WHAT NEEDS TO BE DONE: Show each line from the records below in which the word "selection" occurs.

LISTED RECORDS:
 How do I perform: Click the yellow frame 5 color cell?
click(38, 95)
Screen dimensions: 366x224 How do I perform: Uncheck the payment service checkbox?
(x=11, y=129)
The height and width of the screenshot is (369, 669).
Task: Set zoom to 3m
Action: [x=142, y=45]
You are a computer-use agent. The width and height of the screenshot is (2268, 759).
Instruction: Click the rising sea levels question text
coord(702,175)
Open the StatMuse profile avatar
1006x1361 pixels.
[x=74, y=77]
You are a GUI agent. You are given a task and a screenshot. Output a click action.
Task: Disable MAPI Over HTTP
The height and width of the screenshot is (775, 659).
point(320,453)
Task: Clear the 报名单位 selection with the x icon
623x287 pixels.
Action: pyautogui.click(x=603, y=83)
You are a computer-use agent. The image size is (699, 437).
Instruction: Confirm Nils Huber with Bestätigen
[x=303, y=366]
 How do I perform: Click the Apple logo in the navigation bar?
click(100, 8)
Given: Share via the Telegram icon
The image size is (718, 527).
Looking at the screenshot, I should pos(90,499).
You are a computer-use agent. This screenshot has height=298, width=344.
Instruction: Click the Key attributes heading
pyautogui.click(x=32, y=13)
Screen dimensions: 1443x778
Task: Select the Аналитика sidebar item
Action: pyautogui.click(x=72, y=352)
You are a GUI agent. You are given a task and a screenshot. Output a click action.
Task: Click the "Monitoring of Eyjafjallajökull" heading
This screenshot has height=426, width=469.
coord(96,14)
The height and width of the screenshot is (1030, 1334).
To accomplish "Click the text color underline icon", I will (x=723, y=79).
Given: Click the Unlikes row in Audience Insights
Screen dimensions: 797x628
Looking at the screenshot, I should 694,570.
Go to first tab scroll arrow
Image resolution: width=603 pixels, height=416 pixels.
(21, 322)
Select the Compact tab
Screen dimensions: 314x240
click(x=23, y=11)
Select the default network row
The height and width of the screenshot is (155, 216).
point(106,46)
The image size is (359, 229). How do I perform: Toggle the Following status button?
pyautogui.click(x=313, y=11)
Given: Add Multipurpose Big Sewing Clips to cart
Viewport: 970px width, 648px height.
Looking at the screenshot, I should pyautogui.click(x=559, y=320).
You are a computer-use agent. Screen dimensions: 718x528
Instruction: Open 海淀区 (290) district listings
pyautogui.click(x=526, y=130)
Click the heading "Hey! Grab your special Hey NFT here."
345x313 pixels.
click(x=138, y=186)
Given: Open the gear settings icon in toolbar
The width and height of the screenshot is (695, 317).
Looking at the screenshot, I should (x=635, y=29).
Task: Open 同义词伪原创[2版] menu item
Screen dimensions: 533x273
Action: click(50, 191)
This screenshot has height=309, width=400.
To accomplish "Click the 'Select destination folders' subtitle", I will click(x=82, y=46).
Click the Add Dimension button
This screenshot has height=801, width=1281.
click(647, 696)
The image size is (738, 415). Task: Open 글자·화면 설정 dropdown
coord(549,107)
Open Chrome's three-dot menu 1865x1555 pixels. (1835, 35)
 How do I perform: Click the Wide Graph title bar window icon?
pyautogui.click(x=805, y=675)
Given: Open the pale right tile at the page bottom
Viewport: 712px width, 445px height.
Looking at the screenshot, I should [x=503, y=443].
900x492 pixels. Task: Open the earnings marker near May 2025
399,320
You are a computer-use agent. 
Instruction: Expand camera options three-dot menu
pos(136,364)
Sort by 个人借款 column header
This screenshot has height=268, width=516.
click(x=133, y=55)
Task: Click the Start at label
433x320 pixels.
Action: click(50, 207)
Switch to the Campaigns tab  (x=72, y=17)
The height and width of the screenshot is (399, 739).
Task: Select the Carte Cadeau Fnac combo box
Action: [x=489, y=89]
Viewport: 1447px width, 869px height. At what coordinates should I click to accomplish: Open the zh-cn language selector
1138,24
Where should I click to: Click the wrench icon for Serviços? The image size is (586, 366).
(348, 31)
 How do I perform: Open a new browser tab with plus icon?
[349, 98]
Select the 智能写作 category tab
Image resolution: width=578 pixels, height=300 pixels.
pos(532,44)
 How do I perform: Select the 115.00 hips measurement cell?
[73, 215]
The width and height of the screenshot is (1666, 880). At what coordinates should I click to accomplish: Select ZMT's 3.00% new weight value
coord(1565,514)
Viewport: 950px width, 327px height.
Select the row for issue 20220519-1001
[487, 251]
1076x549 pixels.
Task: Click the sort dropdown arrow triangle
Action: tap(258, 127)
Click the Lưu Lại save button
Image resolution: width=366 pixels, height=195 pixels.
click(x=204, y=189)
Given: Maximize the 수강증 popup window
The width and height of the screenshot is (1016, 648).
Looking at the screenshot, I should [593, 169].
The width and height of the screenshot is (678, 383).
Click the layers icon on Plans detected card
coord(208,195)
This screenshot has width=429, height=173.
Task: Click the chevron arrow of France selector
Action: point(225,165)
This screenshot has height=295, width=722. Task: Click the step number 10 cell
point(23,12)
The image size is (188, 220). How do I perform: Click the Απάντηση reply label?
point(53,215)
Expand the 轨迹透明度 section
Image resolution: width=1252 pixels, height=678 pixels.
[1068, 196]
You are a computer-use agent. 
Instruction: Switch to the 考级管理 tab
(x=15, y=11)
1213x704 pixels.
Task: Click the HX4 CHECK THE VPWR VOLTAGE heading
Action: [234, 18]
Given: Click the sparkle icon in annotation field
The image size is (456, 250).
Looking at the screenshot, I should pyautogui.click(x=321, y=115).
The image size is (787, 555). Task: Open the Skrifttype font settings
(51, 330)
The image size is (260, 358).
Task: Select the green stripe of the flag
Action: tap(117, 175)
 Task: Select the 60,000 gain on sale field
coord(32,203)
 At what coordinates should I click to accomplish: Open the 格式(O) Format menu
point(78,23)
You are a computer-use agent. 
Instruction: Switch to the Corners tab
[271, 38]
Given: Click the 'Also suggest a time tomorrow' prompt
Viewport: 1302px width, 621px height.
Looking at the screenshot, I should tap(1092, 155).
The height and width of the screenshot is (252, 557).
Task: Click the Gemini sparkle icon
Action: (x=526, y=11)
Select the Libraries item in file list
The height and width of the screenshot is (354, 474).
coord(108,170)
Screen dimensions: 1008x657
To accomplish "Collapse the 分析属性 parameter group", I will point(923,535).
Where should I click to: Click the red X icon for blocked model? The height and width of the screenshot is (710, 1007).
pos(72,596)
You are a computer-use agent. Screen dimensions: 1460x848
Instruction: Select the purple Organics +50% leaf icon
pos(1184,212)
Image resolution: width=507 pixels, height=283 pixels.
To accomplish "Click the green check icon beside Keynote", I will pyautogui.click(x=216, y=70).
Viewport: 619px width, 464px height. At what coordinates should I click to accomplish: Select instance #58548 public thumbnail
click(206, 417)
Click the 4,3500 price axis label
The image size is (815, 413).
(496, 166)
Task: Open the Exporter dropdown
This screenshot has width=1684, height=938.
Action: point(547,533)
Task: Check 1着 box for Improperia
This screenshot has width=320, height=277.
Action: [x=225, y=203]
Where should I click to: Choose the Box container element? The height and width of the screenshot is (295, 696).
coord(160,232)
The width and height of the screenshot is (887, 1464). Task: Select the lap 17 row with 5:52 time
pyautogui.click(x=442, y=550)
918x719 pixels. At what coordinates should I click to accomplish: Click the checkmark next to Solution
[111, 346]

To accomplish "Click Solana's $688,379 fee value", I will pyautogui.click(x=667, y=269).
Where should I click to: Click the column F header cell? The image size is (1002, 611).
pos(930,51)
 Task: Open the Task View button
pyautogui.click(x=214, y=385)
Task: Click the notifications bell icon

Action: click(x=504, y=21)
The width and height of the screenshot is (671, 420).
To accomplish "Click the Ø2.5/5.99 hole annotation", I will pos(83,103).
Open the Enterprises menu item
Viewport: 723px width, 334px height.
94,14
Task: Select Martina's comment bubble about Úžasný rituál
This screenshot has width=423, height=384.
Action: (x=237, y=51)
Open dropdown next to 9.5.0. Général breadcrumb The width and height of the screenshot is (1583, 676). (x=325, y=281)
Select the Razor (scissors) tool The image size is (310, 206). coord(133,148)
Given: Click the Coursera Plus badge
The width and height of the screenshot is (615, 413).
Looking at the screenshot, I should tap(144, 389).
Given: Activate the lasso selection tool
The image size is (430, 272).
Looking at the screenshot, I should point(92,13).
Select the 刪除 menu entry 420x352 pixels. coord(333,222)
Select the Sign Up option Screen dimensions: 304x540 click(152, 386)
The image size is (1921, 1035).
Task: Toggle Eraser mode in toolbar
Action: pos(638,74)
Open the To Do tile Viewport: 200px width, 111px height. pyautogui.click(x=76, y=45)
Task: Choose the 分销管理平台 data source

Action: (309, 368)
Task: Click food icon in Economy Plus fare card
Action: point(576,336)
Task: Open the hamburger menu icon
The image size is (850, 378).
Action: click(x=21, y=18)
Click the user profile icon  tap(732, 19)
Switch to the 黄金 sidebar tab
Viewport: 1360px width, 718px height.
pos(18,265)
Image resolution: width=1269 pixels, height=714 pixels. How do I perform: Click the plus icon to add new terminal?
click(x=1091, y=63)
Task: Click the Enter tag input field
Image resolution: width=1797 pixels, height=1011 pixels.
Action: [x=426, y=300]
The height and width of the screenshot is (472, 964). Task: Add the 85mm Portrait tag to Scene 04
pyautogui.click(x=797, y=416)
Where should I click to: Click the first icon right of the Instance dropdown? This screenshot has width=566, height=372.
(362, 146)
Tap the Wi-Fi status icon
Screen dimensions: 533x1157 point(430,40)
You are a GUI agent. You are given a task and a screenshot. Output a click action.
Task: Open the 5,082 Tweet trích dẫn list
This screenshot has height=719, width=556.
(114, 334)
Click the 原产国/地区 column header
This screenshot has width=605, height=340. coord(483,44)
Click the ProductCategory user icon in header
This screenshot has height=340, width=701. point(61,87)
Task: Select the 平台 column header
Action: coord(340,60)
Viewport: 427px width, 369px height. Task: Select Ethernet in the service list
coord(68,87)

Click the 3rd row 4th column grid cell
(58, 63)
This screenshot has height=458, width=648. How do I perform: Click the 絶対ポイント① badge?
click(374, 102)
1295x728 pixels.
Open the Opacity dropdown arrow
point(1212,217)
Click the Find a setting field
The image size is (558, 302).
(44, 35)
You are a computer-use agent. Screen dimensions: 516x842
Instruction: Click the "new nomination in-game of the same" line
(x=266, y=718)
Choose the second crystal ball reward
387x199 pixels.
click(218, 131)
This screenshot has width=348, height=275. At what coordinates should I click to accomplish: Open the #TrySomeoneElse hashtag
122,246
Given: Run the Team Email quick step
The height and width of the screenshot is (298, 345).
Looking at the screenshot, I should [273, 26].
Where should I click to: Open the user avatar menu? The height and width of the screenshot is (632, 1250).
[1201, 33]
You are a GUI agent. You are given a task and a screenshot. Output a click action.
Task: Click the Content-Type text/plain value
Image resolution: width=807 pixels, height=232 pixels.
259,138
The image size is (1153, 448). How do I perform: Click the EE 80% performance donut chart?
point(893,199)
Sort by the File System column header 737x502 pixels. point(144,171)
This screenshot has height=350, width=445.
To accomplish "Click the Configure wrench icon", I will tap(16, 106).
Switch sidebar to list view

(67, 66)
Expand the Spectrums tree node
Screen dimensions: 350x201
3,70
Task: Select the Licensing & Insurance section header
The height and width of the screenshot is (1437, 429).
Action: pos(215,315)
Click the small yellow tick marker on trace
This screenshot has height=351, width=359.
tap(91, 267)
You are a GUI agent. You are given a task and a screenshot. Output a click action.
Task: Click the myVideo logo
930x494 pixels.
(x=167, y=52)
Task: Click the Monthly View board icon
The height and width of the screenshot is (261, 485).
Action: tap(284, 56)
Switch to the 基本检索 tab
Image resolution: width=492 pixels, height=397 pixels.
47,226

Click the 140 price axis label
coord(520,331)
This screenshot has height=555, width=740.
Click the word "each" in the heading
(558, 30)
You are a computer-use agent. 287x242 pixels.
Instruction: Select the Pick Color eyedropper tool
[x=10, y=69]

ANSWER FOR THE TASK:
Task: Clear the 报名单位 selection with the x icon
Given: Activate the lasso selection tool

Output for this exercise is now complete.